FINI E IL PERDONO

Per la grammatica perdonare è, come amare, un verbo regolare. Per il buon senso le cose stanno diversamente: amare è regolare, ed anche augurabile, perdonare è irregolare, nel senso che è sbagliato o funziona solo in certi tempi. Si può forse perdonare il passato remoto, pur senza dimenticare nulla, ma non si può perdonare il passato prossimo e men che meno il presente.
Perdonare corrisponderebbe ad azzerare il passato; a far sì che qualcosa che è avvenuto non sia avvenuto: e questo è impossibile. Del passato si tiene sempre conto, che lo si voglia o no. Il proprietario del negozio che ha perdonato un cassiere che, “per distrazione”, ha intascato una somma non sua, inevitabilmente lo sorveglierà più di prima, da quel momento. E se mancheranno soldi, la prima persona cui penserà sarà lui.
Perdonare si può quando il perdono è completato dalla ragionevole convinzione che il fatto non si ripeterà. E questo non perché il colpevole abbia promesso il ravvedimento – una persona saggia non crede molto alle parole – quanto perché si abbia ragione di credere che la constatazione delle conseguenze negative indurrà l’interessato a tenerne conto in futuro. Cosa che – sia detto di passaggio – dimostra quanto sia sbagliato perdonare: chi punisce insegna, chi perdona insegna a continuare nel cattivo comportamento.
E c’è un secondo problema. Quante volte deve peccare, un soggetto, per rendere opportuna una reazione?
È ovvio che se la mancanza è gravissima – per esempio un omicidio – nessuno direbbe mai: “Va e non farlo più”. Ma esistono moltissimi casi in cui il dubbio si pone. Quante volte una donna deve perdonare le infedeltà del marito? Quante volte bisogna perdonare i furti dei figli? Quante volte bisogna perdonare le scorrettezze di un calciatore brutale? L’elenco è infinito ed è difficile fornire una regola che valga per tutti i casi.
Volendosi orientare in questa serie di dubbi, si può stabilire il principio che non bisogna perdonare nemmeno la prima mancanza a meno che non si abbia la certezza che il colpevole è veramente pentito e veramente risoluto a non commetterla più. Per il resto dei casi, sembra assolutamente sciocco aspettarsi un ravvedimento spontaneo, soprattutto dopo una lunga serie di mancanze analoghe.
Ecco due esempi: i Palestinesi hanno dato infinite prove di non volere un accordo di pace. Lo hanno rifiutato quando Israele propose di restituire il 93% dei Territori Occupati. Lo hanno rifiutato, almeno per Gaza, quando Israele ha evacuato questo ex territorio egiziano. Lo hanno rifiutato sempre e comunque, pur sapendo che Israele chiede solo di non essere sotto minaccia. Dunque è inutile inseguirli. Bisogna rimanere disposti alla pace, ma nulla di più: sarebbe inutile.

COMPITO A:
Nel testo sul perdono, come si comporterà il proprietario del negozio verso il cassiere che ha perdonato?
COMPITO B:
Prosegui il testo sul perdono subito dopo la sua ultima frase.

VOCI MOSTRATE:
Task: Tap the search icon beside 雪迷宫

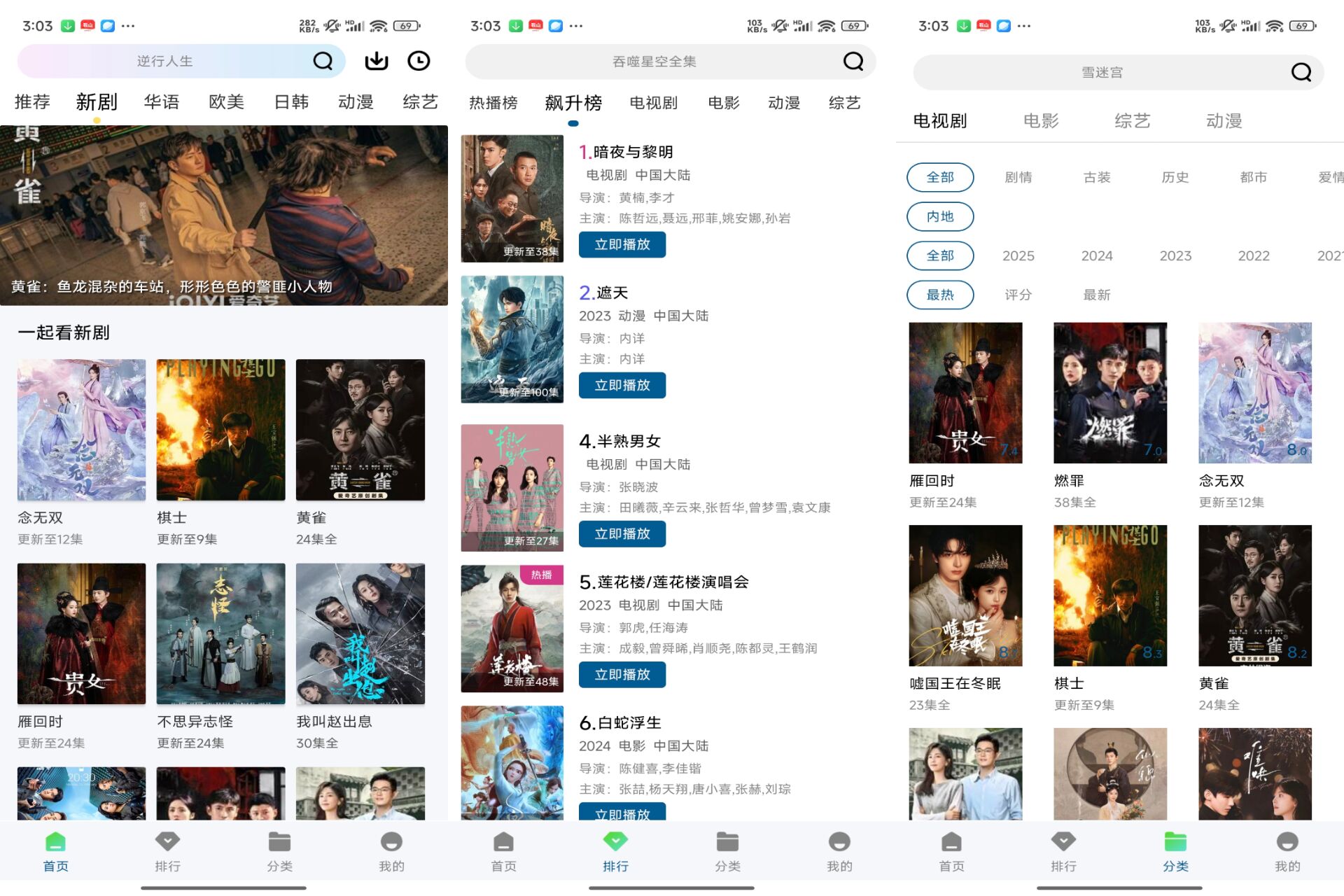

* * *

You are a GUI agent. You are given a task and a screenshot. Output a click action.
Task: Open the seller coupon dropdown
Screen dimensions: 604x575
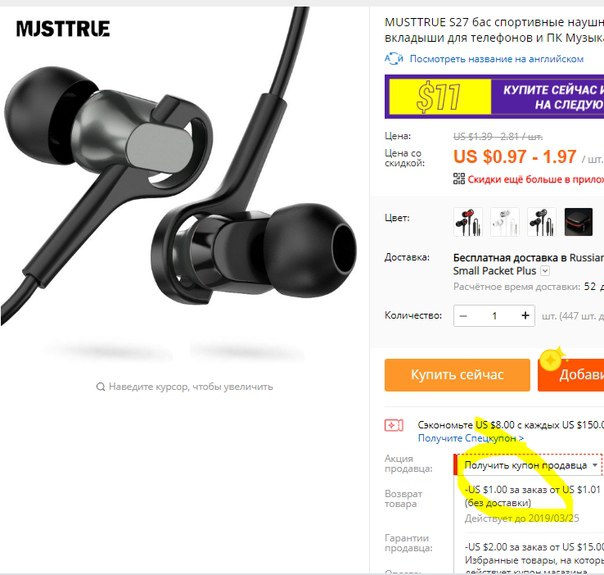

RISPOSTA SCRITTA A:
Lo sorveglierà più di prima e, se mancheranno soldi, sarà la prima persona a cui penserà.

RISPOSTA SCRITTA B:
Un caso analogo – grazie al cielo ridicolo, in confronto – è quello di Gianfranco Fini. Alcuni dicono: Silvio Berlusconi e lui dovrebbero incontrarsi per trovare un accordo. Ma quale accordo? Fini ha dato infinite prove di non volerne nessuno. Il suo atteggiamento è simile a quello dei patrioti lombardi che, dinanzi a un provvedimento magnanimo dell’Austria, se ne uscirono con la famosa frase: “Noi non vogliamo che l’Austria divenga più buona, vogliamo che se ne vada”.
Ed è un fenomeno generale. Malgrado la testardaggine dei fatti ci sono persone che dinanzi a qualunque contrasto parlano di dialogo, di negoziati, di tavoli intorno ai quali sedersi. E qui bisogna sgombrare il terreno da un equivoco. La pace va ricercata anche durante un aspro combattimento, ma ricordando che ad essa si giunge non quando nella discussione interviene Madre Teresa di Calcutta, ma quando la guerra appare più costosa della tregua. Dunque il miglior modo di giungere alla cessazione delle ostilità è rendere la guerra intollerabile al nemico, per poi offrirgli condizioni generose.
Queste sono le fastidiosissime lezioni della storia, ma nessuno vuole tornare sui banchi di scuola. Molti si affretteranno anzi a dichiarare immorali queste stesse righe e crederanno di migliorare la realtà solo perché avranno chiuso gli occhi dinanzi ad essa.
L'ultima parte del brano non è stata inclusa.